There is an international consensus as "high-risk" genetic variants, including genotypes 16,18,31,33,35,39,45,51,52,56,58,59, and 66 can lead to cervical cancer. However, Infection with low-risk genotypes 6 and 11 can cause changes in cervical tissue or low grade cervical disease and genital warts (18). The HPV virus can`t be grown easily in tissue culture. As a result, DNA sequence analysis can be used to identify HPV genotypes. Two diagnoses used to identify HPV genotypes are PCR and in situ hybridization. Considering the fact that the PCR-based methods used by majority of studies can only detect a subset of HPV types, Many "HPV-negative" cases may be infected by other undetectable types of HPV. However, detection of cervical HPV biopsies using these cytology-related methods could potentially improve screening for cervical cancer.

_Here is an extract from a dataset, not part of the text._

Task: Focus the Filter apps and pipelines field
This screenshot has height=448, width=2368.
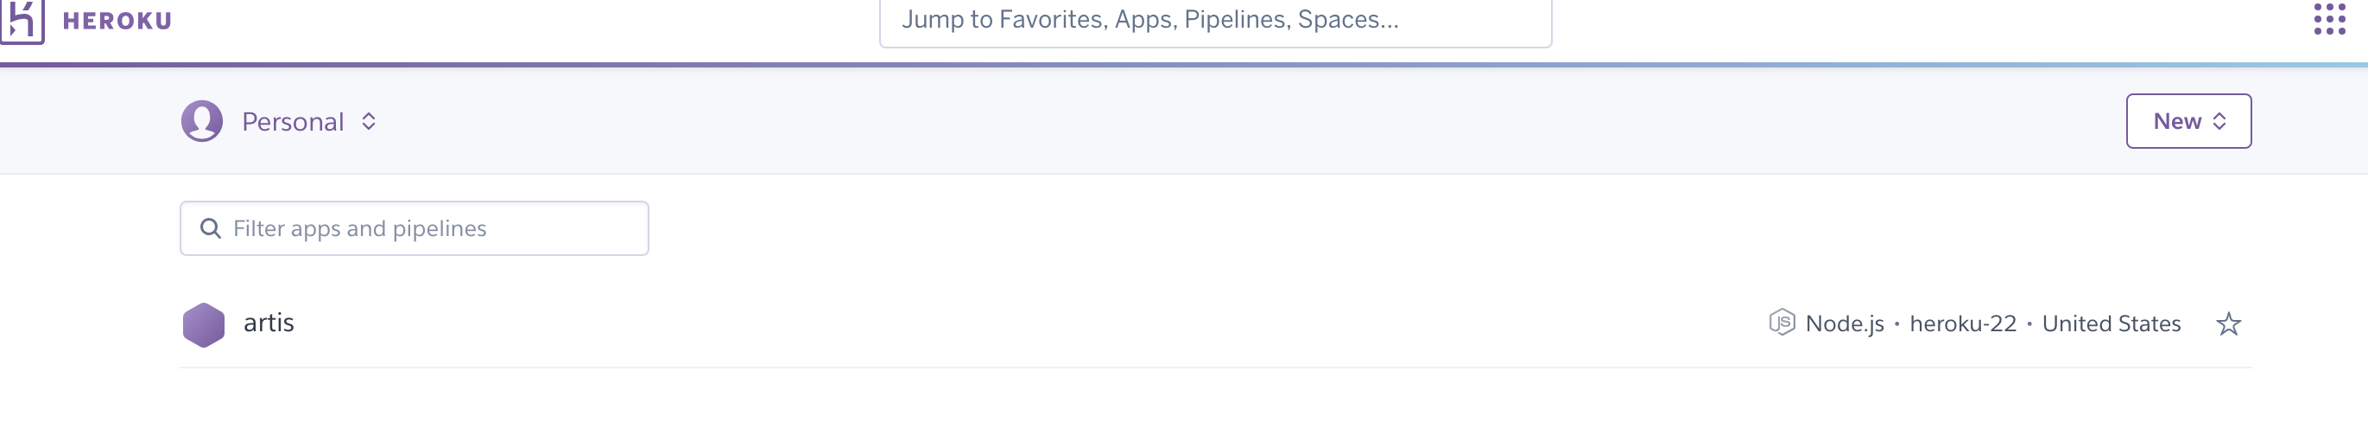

Several studies have been conducted on the prevalence and distribution of HPV in different provinces of Iran. In a study that examined the prevalence of high risk HPV types 16 and 18 in healthy Iranian women aged 15 to 45 years in Semnan province, HPV infection was not found in any of the participants (19). In another study that reported the prevalence of human papillomavirus in 100 cervical biopsy specimens in Mazandaran province, HPV DNA was observed in 78.6% of cervical cancers, 64.3% of dys/metaplasia and 9% of normal cases. HPV types 16 and 18 were observed in 60.6% of cases who were positive for HPV-positive cervical carcinoma (20).
Generally, the prevalence of HPV varies slightly between different geographical areas. Two-thirds of invasive cervical cancers are associated with HPV types 16 or 18. However, more than sixteen other HPVs were associated with invasive cervical cancer, the most common of which were 45, 31, 33, 58, and 52. HPV 15 and 16 types are clearly the predominant types in Asian women with and without cervical neoplasia. In invasive cervical cancer, the prevalence of HPV16 is reported to be 52%.(21).
Because the HPV genotyping test in this study was performed by real time PCR method and the signals were read using four different fluorescent dyes, this approach has a higher accuracy, sensitivity and detection power compared to older methods of molecular HPV detection (22) and it was the strength of this study, which, the results can be used in the development of medical strategies to prevent the spread of this virus. The weakness of present study was that, it was not possible to access patients' demographic information especially risk factors, so the effect of many demographic parameters were not evaluated.
Conclusion
The general percentage of HPV positive patients in the local area can be compared to the previous literature. The study includes updates on the prevalence and type of HPV distribution among women of Guilan province. HPV DNA testing has a greater sensitivity than cytology-based cervical screening and can be performed in cervical screening program. We suggest detecting exact HPV genotypes, for designing protection and treatment against this virus.
Acknowledgements
The current study was a descriptive epidemiological research that evaluated the proportion of patients with HPV referred to Mehr Medical Institute, Rasht, Iran, during 2019-2020.
Conflicts of interest
Authors declared no conflicts of interest.